### WORK ITEM
Copy every line from the records below that holds the word "target".

### DATA FOR THIS TASK
====================
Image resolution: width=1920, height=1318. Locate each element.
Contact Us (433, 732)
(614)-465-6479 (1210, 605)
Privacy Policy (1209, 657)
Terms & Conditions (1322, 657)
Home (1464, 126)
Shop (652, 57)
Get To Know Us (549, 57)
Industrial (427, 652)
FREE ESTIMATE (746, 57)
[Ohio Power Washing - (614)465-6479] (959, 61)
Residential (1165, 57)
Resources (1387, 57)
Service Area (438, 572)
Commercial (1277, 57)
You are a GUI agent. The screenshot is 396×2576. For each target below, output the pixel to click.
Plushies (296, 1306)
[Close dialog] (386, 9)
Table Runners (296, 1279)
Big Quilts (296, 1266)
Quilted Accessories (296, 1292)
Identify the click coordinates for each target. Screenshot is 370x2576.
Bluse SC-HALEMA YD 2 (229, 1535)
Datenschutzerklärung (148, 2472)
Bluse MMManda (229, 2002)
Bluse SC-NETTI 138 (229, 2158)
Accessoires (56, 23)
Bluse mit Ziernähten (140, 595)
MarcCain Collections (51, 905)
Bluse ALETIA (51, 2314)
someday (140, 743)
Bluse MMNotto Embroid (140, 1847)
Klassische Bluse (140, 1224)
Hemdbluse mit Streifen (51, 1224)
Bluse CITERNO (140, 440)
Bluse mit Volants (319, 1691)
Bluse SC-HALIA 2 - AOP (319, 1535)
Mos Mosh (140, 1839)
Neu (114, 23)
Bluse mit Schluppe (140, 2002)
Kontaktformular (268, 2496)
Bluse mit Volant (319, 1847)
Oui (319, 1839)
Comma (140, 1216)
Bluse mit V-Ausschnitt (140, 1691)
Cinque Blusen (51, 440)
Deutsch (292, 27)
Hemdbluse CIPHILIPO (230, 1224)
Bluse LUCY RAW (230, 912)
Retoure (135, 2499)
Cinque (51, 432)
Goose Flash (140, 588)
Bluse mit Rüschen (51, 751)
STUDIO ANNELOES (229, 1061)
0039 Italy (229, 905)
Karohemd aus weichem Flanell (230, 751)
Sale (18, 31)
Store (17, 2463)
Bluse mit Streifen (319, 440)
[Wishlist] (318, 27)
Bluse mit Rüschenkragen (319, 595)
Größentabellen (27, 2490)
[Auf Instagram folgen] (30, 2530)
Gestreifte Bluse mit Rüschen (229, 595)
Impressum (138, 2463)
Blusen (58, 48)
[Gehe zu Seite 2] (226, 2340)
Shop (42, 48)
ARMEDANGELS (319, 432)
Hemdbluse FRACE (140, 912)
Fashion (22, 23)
====================
### SOLVED PROBLEM
You are a GUI agent. The screenshot is 396×2576. For each target below, output the pixel to click.
Identify the click coordinates for each target. Screenshot is 370x2576.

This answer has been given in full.